The cemetery, on the outskirts of town, primarily contained vaulted compartments. After an initial search, Flores was not able to locate his great-grandparents vault, so he went into town to confer with a cousin. She assured him they were interred in that cemetery, so he returned determined to find their final resting place.

"I returned to the cemetery and began a methodical search, walking down every vault aisle and reading every inscription." Still, nothing. He knelt and prayed, then repeated his thorough search pattern. For a third time, he was unable to find them and now it was getting late. He would have to leave without finding them. He turned toward the front gate, ready to leave the cemetery when something wondrous happened.

"Just as I took my first step, I felt two hands take hold of my head from behind and turn it towards a certain spot. My eyes rested on a small, dirty headstone that was level with the ground.
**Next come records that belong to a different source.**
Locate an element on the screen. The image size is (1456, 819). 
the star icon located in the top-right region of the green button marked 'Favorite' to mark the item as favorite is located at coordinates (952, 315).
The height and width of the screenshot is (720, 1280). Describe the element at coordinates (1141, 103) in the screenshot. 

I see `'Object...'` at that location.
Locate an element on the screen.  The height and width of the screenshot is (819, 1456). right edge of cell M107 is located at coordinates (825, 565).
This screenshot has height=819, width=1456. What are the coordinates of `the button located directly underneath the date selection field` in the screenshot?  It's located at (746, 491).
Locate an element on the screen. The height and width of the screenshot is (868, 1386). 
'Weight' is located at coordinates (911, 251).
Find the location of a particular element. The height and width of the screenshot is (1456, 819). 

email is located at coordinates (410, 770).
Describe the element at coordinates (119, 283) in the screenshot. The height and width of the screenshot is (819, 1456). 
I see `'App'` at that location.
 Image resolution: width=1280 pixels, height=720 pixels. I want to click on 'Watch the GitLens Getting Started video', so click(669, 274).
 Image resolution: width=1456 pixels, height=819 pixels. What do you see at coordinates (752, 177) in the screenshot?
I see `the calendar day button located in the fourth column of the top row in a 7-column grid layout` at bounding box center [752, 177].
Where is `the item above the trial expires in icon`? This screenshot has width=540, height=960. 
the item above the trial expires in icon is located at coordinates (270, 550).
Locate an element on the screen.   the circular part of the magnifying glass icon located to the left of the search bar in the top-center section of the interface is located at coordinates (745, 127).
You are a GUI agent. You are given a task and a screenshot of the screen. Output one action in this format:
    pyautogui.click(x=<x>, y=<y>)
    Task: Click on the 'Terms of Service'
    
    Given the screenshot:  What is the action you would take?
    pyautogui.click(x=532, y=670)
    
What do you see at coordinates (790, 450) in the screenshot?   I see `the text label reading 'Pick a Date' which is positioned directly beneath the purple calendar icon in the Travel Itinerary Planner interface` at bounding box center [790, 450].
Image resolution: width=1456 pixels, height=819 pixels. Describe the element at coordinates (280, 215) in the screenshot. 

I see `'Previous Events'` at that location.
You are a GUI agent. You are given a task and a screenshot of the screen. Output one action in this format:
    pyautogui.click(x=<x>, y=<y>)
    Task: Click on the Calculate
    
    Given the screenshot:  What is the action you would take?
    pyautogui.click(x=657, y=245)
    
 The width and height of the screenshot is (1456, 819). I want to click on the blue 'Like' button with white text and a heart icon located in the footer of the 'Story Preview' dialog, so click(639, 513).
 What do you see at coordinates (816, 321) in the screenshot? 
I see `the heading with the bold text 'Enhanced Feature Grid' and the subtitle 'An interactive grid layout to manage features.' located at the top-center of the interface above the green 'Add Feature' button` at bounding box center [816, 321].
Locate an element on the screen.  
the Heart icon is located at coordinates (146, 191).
I looked behind me to see who had grabbed my head, but no one was there. I walked to the headstone, lay on the ground, and cleaned off the inscription."

Isidro Garcia Rosillo, died August 1, 1934.
Francisca Espinoza BerrĂº, died January 31, 1954.

To his amazement, it was the very marker Flores was searching for!

Adapted from "Who Turned My Head?" Hildo Rosillo Flores, Ensign, October-2007, p. 72.

1 comment:

  1. I had this same experience at an old cemetery in Buffalo, NY where I'd spent a long time doing the same thing-- walking round and round looking for the stone of my ancestor. My family was getting anxious; it was hot and humid, and a couple of them were freaked that a) were in a cemetery, and b) in a poor neighborhood where the residents looked different. I sighed, and turned to return to our rental car.

    While I didn't feel two hands turn my head, SOMETHING made me stop and take one last look. And just a few feet from where I stood, there it was-- the gravestone of my Betz ancestor!